[TASK INPUTS — start]
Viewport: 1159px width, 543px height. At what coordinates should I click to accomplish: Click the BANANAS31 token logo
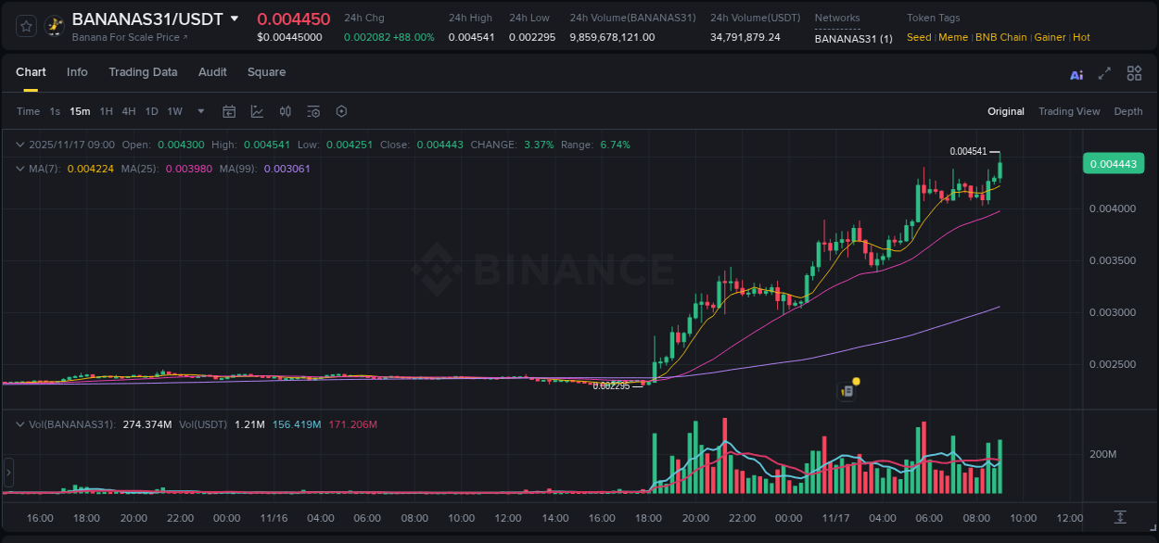click(x=54, y=24)
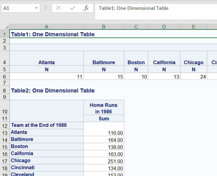
Task: Select the Baltimore header cell
Action: click(104, 62)
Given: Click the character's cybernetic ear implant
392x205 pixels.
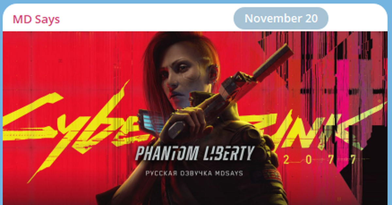Looking at the screenshot, I should [x=213, y=70].
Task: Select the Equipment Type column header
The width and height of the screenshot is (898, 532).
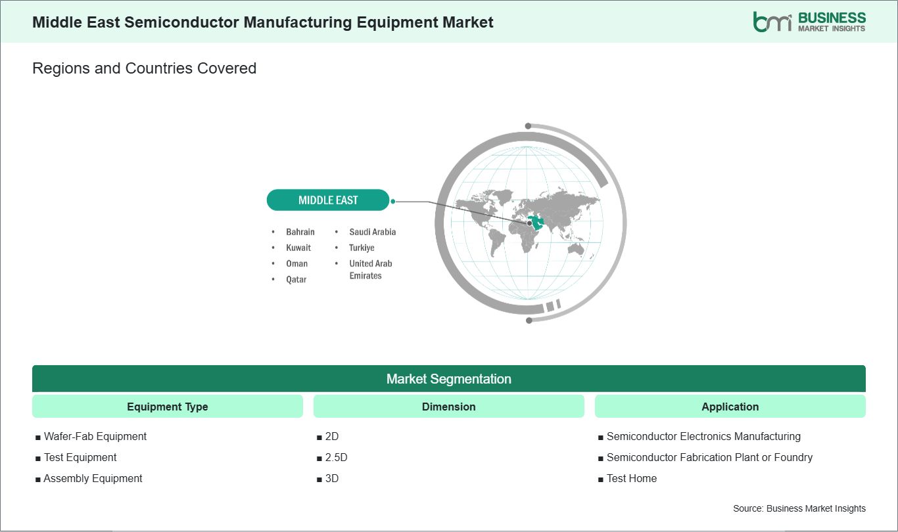Action: [x=167, y=407]
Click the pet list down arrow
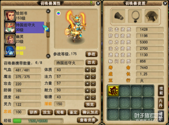 click(48, 56)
[TASK INPUTS — finish]
INSTRUCTIONS FOR THE TASK
From the line that holds "The width and" down to the last line of the material above, every line is to be copied exactly, both ends included; pictures are to be omitted.

OUTPUT OF THE TASK
The width and height of the screenshot is (898, 532).
Action: [x=167, y=407]
Click the pet list down arrow
 click(48, 56)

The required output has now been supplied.